Faced with these findings and in the view of affirmative actions, including the concrete examples explored in this work, it is clear that the factors mentioned are not even taken into account, or at the utmost, sparsely are, to measure the level of aid, of state intervention that the addressees of these measures lack. Thus, it must be concluded that the generalizing argument now questioned, of an ultraliberal meritocratic nature, is increasingly falling apart, since its alleged generalization does not seem to be applicable in the practice of affirmative actions ( Castro & Tavares Júnior, 2016 ).

6. Final Considerations

Finally, some conclusions can be drawn from this research, which are expected to serve as a contribution to further work, in addition to which the most relevant of them will be displayed in sequence.

First, it turns out that the attempt to categorize ideologies of justice among egalitarian and meritocratic lineages is too general and broad. As it has been seen, there are several subcurrents, each with its own particularities, in such a way that many times they even mix characteristics generally deferred to the supposedly antithetical ideological lineage. Therefore, it becomes evident that, when formulating personal critical judgments, one should not jump to conclusions about a given topic without first trying to get to know it well, mainly in order to respect the scientific rigor.

Secondly, the fundamental character of affirmative actions is also registered, which seem to be the only way of mass, collective social change, especially in the Brazilian case, since it is a country full of inequalities, most of which are products of a compromising past.

Apart from that, the importance of well-established criteria marked by scientific rigor was perceived when conceptualizing and identifying minorities to be aimed by affirmative actions.

In the end and responding to the research’s original question, it is understood that the exceptional cases, usually invoked in ultraliberal meritocratic discourses/arguments, are not enough to deconstruct affirmative actions, considering all the reasons and all the factors presented.

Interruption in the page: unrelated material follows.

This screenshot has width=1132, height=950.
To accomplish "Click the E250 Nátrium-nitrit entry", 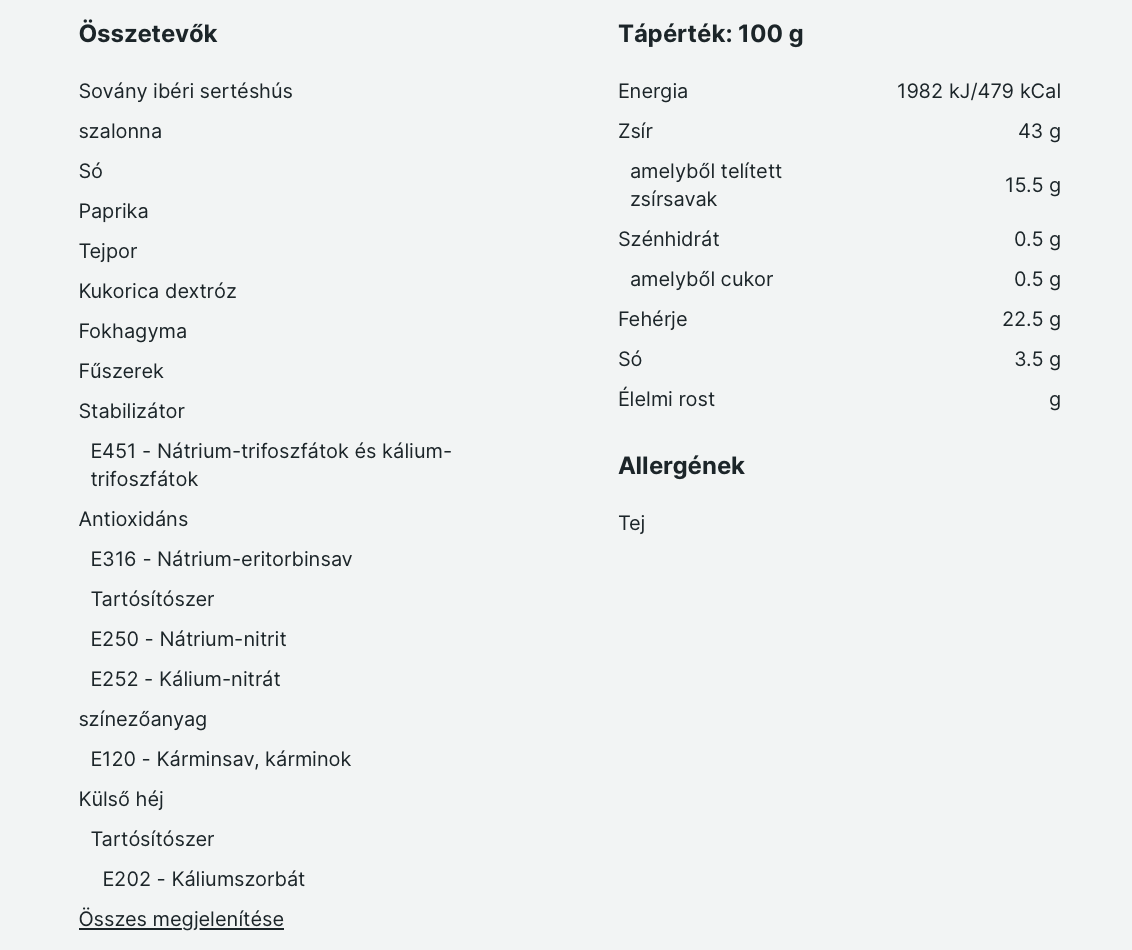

1“Art. 5˚ All are equal before the law, without distinction of any kind, guaranteeing Brazilians and foreigners residing in the country the inviolability of the right to life, freedom, equality, security and property, in the following terms”.

2“Art. 3 The fundamental objectives of the Federative Republic of Brazil are:


III—eradicate poverty and marginalization and reduce social and regional inequalities;

IV—promote the good of all, without prejudice of origin, race, sex, color, age and any other forms of discrimination”.

3“Art. 7˚ These are rights of urban and rural workers, in addition to others aimed at improving their social condition:


XXX—prohibition of differences in wages, performance of duties and admission criteria based on sex, age, color or marital status;

XXXI—prohibition of any discrimination with regard to wages and admission criteria for disabled workers”.

4“Art. 1˚ The federal institutions of higher education linked to the Ministry of Education will reserve, in each selective contest for admission to graduation courses, by course and shift, at least 50% (fifty percent) of their vacancies for students who have completed full-time education medium in public schools”.

5“Art. 3˚ In each federal institution of higher education, the vacancies referred to in the art. 1˚ of this Law will be filled, by course and shift, by self-declared blacks, browns and indigenous people and by people with disabilities, under the terms of the legislation, in proportion to the total number of vacancies at least equal to the respective proportion of blacks, browns, indigenous peoples and people with disability in the population of the Federation unit where the institution is located, according to the latest census by the Brazilian Institute of Geography and Statistics Foundation, IBGE”.

Conflicts of Interest

The authors declare no conflicts of interest regarding the publication of this paper.